北朝鮮が金剛山観光地区内にあった韓国側の施設を事実上すべて撤去したことが、衛星写真で新たに確認された。最後まで撤去をためらっていたとみられる「離散家族面会所」の解体も進行中で、同地区の「全面的な韓国施設排除」が完了しつつある。
11月16日に更新されたグーグルアースの9月26日付衛星写真によると、北朝鮮・江原道高城郡にある金剛山観光地区内の離散家族面会所は、建物の屋上や外壁、一部付属施設が大きく解体されている様子が確認された。
双子ビル形式の12階建て建物の屋根部分は完全に撤去され、上空から内部が見える状態となっており、かつての桃色の外装もほぼ剥がされている。韓国側が建設・運営していた消防署の建物もすでに2023年4月までに撤去され、現在は更地となっている。

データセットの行
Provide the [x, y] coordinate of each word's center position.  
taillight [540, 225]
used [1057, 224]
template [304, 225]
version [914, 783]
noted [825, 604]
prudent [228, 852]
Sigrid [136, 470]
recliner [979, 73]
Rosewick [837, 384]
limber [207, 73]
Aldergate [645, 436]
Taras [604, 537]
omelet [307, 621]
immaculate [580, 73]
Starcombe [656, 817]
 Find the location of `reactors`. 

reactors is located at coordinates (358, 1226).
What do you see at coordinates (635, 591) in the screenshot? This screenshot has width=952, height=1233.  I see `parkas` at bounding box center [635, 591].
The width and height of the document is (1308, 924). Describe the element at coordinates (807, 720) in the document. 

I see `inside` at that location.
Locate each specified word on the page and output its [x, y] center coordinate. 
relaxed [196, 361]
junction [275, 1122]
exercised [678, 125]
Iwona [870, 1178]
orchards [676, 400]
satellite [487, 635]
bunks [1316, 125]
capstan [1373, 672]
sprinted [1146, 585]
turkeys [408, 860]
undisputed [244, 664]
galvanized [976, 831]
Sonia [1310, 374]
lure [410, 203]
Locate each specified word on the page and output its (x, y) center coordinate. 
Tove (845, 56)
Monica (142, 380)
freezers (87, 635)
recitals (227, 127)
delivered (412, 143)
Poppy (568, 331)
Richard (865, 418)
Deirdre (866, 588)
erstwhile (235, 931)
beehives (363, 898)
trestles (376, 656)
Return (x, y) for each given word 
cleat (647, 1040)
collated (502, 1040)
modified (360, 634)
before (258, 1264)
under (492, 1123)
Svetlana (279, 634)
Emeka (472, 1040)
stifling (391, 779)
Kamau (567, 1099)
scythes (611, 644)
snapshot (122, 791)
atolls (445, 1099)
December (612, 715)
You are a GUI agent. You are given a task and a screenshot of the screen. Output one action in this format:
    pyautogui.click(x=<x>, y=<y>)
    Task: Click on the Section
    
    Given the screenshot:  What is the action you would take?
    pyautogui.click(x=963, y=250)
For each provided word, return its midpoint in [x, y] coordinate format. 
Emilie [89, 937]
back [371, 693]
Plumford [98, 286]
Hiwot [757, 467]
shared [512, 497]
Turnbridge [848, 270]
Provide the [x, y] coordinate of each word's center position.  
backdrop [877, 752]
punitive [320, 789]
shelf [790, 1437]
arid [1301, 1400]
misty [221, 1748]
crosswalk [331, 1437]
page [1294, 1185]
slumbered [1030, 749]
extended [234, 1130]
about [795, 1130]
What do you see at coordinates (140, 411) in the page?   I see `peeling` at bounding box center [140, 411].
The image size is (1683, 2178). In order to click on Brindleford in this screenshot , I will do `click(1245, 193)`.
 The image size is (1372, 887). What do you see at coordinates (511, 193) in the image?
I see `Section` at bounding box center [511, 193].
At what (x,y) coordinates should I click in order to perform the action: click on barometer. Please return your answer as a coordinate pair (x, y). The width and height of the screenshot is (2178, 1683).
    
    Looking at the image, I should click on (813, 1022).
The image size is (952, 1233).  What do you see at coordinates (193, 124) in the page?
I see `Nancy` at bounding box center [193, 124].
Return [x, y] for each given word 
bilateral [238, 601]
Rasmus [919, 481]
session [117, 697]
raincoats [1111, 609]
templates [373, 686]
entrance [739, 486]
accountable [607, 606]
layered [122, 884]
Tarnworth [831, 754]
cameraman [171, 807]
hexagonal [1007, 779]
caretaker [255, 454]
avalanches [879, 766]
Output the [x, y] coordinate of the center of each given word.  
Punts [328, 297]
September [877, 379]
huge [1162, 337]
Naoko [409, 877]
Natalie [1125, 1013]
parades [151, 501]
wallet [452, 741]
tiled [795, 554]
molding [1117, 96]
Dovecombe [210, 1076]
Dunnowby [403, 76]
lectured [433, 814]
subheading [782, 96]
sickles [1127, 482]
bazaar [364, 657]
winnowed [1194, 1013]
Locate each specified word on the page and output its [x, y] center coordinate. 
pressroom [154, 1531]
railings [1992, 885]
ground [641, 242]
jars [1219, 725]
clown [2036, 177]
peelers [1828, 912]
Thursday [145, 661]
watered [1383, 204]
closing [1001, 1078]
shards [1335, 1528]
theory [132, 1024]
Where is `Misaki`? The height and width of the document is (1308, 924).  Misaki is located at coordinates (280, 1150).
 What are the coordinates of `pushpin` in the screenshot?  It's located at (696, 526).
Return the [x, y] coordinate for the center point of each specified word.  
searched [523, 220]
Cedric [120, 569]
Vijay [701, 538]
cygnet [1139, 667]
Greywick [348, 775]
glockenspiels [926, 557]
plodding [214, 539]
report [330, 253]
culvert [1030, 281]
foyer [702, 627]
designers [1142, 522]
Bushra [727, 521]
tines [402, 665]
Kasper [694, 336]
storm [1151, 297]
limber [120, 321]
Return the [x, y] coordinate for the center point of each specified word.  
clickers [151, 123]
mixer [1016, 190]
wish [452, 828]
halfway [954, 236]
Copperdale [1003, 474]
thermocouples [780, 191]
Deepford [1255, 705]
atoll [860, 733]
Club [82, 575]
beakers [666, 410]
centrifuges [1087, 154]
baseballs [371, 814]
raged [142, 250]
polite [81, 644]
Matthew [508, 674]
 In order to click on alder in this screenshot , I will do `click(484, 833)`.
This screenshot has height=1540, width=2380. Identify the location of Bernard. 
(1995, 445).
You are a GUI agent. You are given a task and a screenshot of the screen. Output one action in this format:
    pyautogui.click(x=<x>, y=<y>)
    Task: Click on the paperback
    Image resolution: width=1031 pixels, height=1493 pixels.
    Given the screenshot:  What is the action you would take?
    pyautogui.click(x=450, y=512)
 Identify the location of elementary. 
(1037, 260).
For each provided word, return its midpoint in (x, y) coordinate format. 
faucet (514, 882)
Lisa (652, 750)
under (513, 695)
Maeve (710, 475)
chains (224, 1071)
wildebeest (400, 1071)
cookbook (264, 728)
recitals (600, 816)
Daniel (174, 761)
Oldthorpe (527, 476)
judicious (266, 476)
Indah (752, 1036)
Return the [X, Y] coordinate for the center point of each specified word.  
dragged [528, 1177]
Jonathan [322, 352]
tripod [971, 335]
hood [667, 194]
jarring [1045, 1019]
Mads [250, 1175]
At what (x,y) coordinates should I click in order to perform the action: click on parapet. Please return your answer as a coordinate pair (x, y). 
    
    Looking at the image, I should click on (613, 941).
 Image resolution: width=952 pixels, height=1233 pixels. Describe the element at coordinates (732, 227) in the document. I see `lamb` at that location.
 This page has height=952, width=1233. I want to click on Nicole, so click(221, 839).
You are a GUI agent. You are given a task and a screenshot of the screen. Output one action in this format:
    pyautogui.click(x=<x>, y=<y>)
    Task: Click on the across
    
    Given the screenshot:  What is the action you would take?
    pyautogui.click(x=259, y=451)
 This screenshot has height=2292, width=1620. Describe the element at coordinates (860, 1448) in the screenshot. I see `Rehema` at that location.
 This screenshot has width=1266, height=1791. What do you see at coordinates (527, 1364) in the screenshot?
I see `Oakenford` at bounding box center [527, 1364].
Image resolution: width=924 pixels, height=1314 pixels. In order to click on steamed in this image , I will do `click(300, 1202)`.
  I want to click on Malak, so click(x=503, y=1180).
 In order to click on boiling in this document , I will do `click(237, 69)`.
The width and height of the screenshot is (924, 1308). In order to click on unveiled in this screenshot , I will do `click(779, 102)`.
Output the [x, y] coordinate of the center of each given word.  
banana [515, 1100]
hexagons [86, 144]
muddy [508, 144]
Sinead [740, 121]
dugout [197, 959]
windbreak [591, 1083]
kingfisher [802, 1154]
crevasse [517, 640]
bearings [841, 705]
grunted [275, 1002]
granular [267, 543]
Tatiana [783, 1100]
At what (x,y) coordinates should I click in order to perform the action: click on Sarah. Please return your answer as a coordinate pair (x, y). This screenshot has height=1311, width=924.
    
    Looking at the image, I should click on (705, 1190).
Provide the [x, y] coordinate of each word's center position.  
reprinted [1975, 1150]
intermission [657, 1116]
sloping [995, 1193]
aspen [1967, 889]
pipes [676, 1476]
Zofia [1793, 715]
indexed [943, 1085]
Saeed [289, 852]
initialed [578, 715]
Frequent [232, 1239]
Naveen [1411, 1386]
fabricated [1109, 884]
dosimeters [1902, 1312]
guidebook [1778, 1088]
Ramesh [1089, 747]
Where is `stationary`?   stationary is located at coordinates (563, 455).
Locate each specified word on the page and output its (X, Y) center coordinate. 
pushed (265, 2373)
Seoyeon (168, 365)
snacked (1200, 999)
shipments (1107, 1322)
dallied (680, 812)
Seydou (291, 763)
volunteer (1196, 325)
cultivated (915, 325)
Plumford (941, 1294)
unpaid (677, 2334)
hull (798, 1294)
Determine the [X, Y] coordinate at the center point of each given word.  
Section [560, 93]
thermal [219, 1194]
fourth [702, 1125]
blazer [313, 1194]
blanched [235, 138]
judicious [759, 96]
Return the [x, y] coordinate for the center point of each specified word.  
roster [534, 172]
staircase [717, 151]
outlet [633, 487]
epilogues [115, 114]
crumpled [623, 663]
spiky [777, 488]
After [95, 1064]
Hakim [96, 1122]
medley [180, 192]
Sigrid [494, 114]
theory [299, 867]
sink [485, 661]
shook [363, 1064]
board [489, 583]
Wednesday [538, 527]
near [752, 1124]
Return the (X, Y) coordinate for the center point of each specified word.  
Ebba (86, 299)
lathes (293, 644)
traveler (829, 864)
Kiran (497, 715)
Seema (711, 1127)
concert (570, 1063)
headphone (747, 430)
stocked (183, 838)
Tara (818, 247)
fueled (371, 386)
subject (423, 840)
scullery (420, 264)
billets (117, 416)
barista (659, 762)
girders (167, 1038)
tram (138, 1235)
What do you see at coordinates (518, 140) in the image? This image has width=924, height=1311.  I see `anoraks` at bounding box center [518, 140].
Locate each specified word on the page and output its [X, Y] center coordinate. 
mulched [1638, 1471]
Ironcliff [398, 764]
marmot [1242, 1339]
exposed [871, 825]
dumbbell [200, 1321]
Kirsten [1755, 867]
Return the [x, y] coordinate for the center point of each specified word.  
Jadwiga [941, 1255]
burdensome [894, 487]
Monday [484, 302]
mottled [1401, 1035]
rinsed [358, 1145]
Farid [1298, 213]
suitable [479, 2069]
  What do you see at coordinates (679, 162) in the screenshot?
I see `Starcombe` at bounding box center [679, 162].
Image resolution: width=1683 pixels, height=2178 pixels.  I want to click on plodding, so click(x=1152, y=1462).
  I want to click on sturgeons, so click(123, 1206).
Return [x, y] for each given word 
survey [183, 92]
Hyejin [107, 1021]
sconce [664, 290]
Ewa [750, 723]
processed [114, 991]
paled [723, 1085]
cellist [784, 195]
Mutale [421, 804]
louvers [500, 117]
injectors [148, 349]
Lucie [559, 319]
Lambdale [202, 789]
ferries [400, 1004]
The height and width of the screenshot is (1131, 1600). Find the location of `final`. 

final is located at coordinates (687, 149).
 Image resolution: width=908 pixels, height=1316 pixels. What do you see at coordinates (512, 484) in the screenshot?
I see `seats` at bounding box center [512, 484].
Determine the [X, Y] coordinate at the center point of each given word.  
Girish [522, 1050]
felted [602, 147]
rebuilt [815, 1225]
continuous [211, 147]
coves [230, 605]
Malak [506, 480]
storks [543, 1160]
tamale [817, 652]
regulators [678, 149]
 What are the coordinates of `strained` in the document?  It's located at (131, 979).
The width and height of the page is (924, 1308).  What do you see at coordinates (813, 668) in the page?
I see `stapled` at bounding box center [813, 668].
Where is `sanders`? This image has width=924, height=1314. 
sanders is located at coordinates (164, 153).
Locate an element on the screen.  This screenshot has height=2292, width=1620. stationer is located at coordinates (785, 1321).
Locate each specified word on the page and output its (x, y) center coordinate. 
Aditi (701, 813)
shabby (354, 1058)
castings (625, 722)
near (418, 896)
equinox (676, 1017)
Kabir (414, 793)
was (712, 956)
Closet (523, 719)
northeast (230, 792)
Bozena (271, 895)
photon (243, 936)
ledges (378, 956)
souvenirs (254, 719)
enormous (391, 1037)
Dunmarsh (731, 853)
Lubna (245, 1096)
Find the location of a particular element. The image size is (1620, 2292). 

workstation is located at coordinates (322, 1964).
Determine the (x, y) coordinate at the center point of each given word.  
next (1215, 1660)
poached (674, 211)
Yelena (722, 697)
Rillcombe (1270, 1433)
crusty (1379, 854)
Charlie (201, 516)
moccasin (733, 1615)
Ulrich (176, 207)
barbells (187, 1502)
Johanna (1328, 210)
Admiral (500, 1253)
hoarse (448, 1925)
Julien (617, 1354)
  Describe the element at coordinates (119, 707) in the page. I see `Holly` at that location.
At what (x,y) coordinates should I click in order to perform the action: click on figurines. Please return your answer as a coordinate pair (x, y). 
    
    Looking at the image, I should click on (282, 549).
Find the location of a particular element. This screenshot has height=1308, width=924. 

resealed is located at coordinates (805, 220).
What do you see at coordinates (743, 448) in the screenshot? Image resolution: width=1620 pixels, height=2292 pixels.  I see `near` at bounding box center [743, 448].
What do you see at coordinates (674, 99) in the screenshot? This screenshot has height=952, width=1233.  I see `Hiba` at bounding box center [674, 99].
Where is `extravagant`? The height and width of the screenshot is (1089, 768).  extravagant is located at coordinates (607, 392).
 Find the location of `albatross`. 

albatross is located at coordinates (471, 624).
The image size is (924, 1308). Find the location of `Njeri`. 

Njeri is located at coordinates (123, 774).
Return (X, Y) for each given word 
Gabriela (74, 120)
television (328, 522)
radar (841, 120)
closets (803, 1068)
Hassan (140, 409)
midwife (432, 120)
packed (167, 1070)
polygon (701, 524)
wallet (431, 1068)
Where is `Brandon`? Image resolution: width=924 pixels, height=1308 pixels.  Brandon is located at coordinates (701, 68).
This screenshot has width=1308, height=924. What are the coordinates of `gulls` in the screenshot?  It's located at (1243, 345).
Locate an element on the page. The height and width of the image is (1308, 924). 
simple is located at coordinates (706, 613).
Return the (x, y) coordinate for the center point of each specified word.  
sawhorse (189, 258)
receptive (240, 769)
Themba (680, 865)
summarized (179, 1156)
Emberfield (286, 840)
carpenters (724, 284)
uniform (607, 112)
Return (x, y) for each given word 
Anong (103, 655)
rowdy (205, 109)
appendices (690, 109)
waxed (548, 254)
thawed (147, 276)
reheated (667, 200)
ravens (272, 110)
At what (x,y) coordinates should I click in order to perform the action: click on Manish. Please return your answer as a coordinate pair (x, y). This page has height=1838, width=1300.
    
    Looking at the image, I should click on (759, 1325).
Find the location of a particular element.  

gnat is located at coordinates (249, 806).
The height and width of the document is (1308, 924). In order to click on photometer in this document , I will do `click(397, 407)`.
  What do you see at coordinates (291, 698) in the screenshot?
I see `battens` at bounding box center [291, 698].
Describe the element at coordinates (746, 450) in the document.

> [やること A]
次の(i)〜(iii)が金剛山の記事の内容と合っているか、それぞれ「はい」か「いいえ」で答えてください。判断の決め手になった記事の言葉もそのまま引用してください。
(i) 韓国側が建設・運営していた消防署の建物は、2023年4月までに撤去された。
(ii) 離散家族面会所の建物は、屋根がまだ残っている。
(iii) 確認された衛星写真は11月16日付のものである。
> [やること B] 金剛山の記事によると、離散家族面会所の建物は何階建てですか。
> [やること C] 金剛山の記事の最後の文のあとに続く文章を書いてください。

> [解答 A]
(i) はい。「韓国側が建設・運営していた消防署の建物もすでに2023年4月までに撤去され」
(ii) いいえ。「屋根部分は完全に撤去され」
(iii) いいえ。「11月16日に更新されたグーグルアースの9月26日付衛星写真」

> [解答 B] 12階建てです（双子ビル形式）。

> [解答 C]
北朝鮮側の行政事務棟だった3階建ての建物も大部分が撤去され、わずかに構造の一部が残っている程度。韓国側の警備施設や事務棟も解体作業が進められていることが確認できる。
金剛山観光鉄道と接続されていた「金剛山青年駅」も、最新の衛星写真では屋根部分が消失し、コンクリートの骨組みのみが残っている。現代峨山が建設し、韓国観光公社が運営していた金剛山温泉も2023年中に撤去済み。
一方で、北朝鮮側が所有する金剛山ホテル、金剛苑、外金剛ホテル、玉流館金剛山支店などの建物は撤去されず、現在も現地に残っている。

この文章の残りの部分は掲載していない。